『正法眼蔵』とは何か
『正法眼蔵(しょうぼうげんぞう)』は、日本曹洞宗の開祖である道元禅師が20年以上の歳月を費やして著した一大仏教書である。
その深淵な思想によって、日本仏教史上最高峰に位置する書物と称されることもしばしばだが、「難解さ」という点においても間違いなく抜きん出た実力の書物となっている。
仏教・思想・哲学・作法など、巻ごとのテーマは多岐にわたり、僧侶に限らず万人にとって読み応えのある内容といえるのだが、問題はやはり本当にまあこれがとにかく読み辛い点。
そのために、至上の宝であるにも関わらず、その内容が易しく説かれることもあまりない。
一度でも『正法眼蔵』を読んだことのある方なら誰もが感じているところと思うのだが、この書物はとにかく読み進めるのが大変なのである。

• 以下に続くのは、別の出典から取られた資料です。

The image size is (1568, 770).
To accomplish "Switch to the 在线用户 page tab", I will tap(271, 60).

熟語の意味がわからないといった壁にぶつかるのは茶飯事で、「これは本当に日本語か?」と、自らの母国語と同じ言語であるとはなかなか思えない。
意味内容を理解することが難しいのはもちろんだが、それ以前に、まず言葉の壁が相当に分厚いのである。
『正法眼蔵』が難解な理由
なぜこれほどまでに『正法眼蔵』は難解なのか。
道元禅師は『正法眼蔵』を当時主流だった漢文ではなく、仮名で執筆した。
仮名であれば漢文より現代に近づくので読みやすいのではないかと思われるかもしれないが、中国での修行を終えて日本に帰ってきてから執筆をはじめた道元禅師は、当時の日本には馴染みのない言葉を『正法眼蔵』のなかに多用した。

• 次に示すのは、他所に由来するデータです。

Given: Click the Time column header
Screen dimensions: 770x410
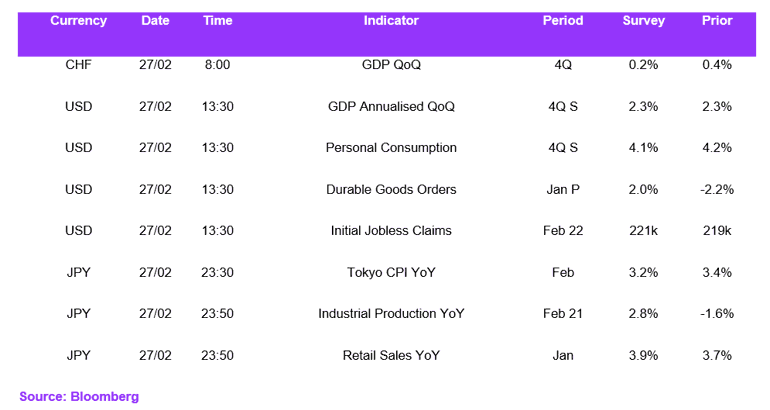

中国で使われていた仏教用語や、自身で生み出した言語表現などを織り交ぜて仮名で文を綴ったのである。
そのため、『正法眼蔵』には門下の曹洞宗僧侶にも馴染みのない言葉が頻出する。
仮名と漢字という日本語の文体をとっているように見えて、その実、「道元語」とでもよぶべき外国語の様相を呈しているのである。
漢字を中途半端に読むことができてしまうだけに、わかりそうでわからないという感覚が起こり、それが近いようで遠い『正法眼蔵』の特徴を引き立てているようにも感じられる。
『正法眼蔵』は「道元語」で書かれている
言語と思想
しかし文字に関していえば、それは仕方のないことだったのかもしれない。
道元禅師は、中国から日本へと伝えた仏教を「正伝の仏法」とよび、一宗一派に関わらない、ブッダが説いた仏教の教えそのものであると説いた。

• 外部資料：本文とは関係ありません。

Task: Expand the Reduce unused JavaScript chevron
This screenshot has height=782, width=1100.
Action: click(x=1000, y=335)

だから禅師は自らの宗派を禅宗などと名乗ることを非常に嫌った。
自分が伝えたものは仏教そのものであって、それ以上でも以下でもないという主張である。
実際、曹洞宗という名称は道元禅師から数えて4代目にあたる瑩山禅師のころから用いられ始めた名称だと考えられている。
そして道元禅師が伝えた正伝の仏法は、仏教そのものでありながら、日本にはいまだ伝播していなかった。
日本に存在しないものを、日本の言葉・仮名で説明するということは、これは相当に困難な話であろうことは想像に難くない。
日本における新しい(正しい)仏法を宣揚するために『正法眼蔵』を著した道元禅師にとって、まず乗り越えるべきは言葉の問題だったのではないか。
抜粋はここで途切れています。